Denoising Masked AutoEncoders Help Robust Classification
Wu, Quanlin, Ye, Hang, Gu, Yuntian, Zhang, Huishuai, Wang, Liwei, He, Di
In this paper, we propose a new self-supervised method, which is called Denoising Masked AutoEncoders (DMAE), for learning certified robust classifiers of images. A Transformer-based encoder-decoder model is then trained to reconstruct the original image from the corrupted one. In this learning paradigm, the encoder will learn to capture relevant semantics for the downstream tasks, which is also robust to Gaussian additive noises. We show that the pre-trained encoder can naturally be used as the base classifier in Gaussian smoothed models, where we can analytically compute the certified radius for any data point. Although the proposed method is simple, it yields significant performance improvement in downstream classification tasks. We show that the DMAE ViT-Base model, which just uses 1/10 parameters of the model developed in recent work (Carlini et al., 2022), achieves competitive or better certified accuracy in various settings. We further demonstrate that the pre-trained model has good transferability to the CIFAR-10 dataset, suggesting its wide adaptability. Models and code are available at https://github.com/quanlin-wu/dmae. Deep neural networks have demonstrated remarkable performance in many real applications (He et al., 2016; Devlin et al., 2019; Silver et al., 2016).
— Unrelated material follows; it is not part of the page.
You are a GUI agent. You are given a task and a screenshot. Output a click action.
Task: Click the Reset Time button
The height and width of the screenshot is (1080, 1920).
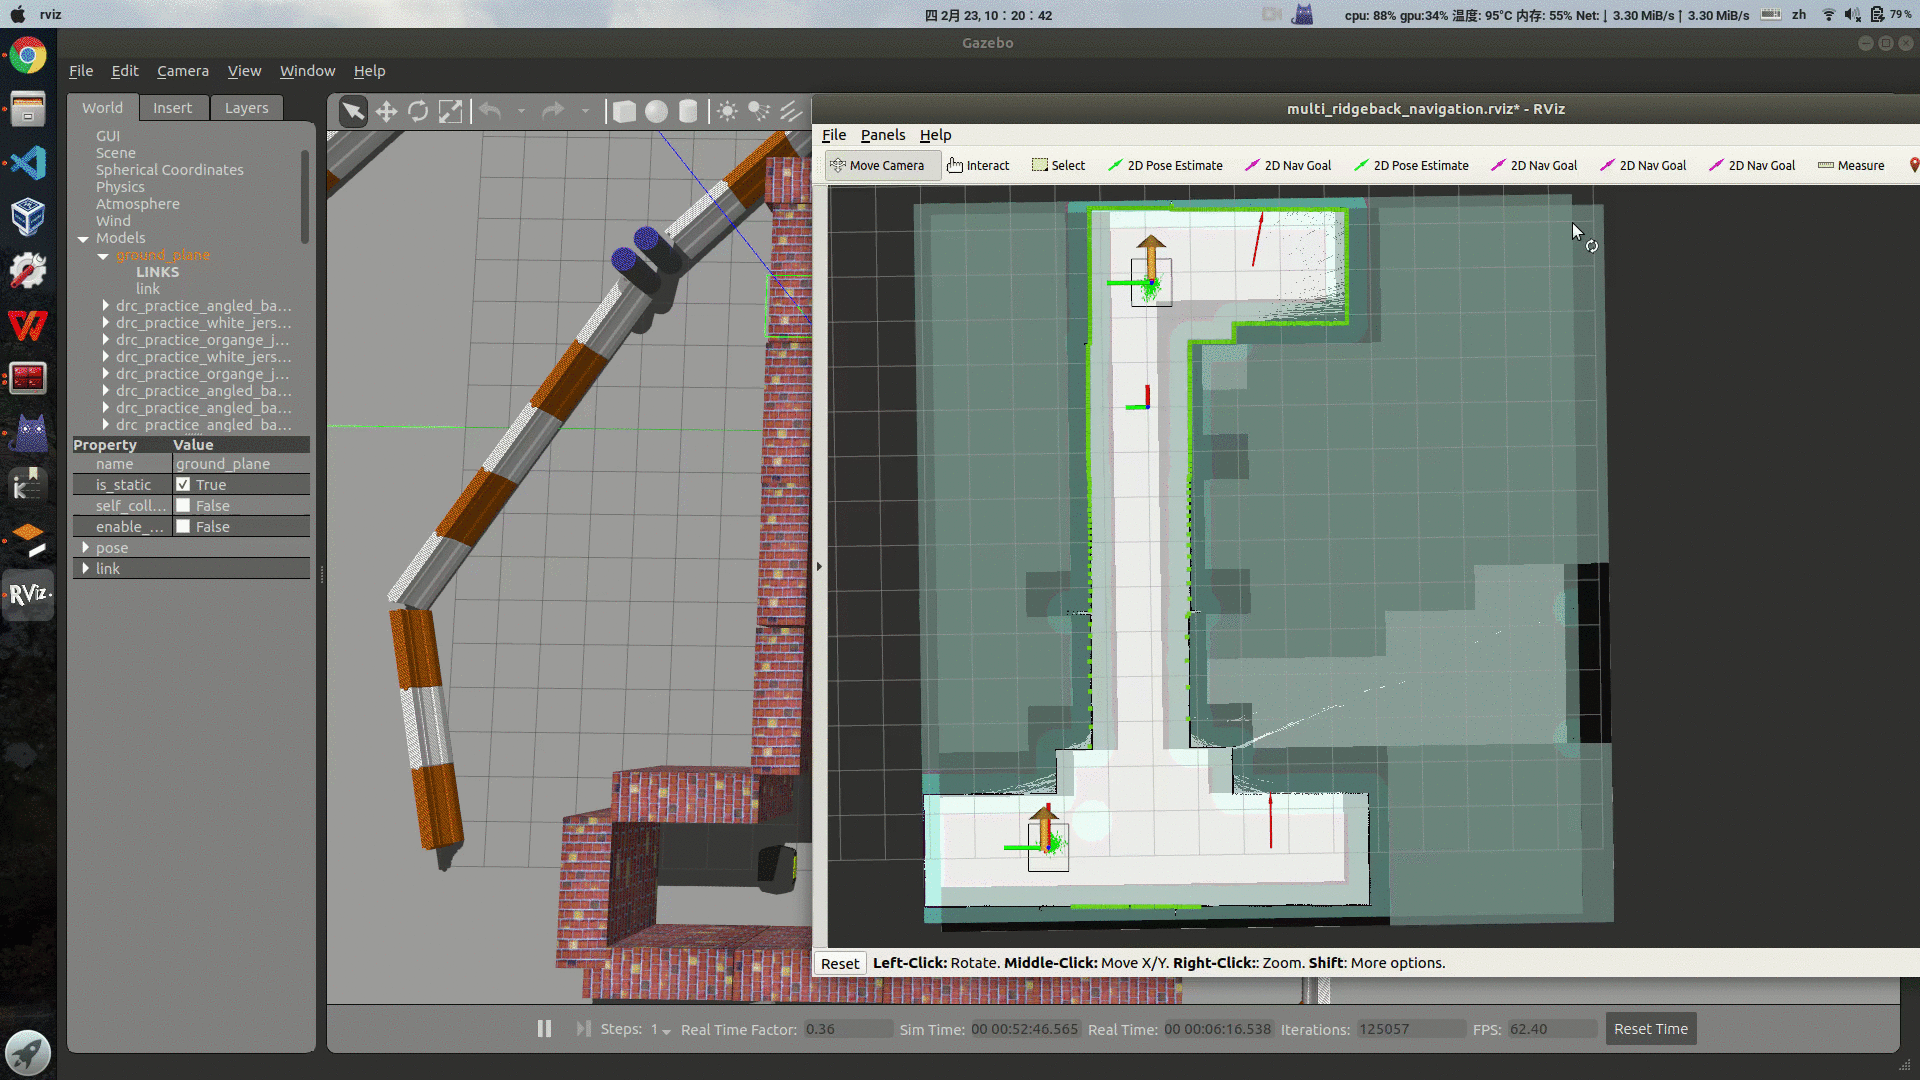click(1651, 1029)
However, at the same time, several works observed that the learned models are vulnerable to adversarial attacks (Szegedy et al., 2013; Biggio et al., 2013). Taking image classification as an example, given an image x that is correctly classified to label y by a neural network, an adversary can find a small perturbation such that the perturbed image, though visually indistinguishable from the original one, is predicted into a wrong class with high confidence by the model.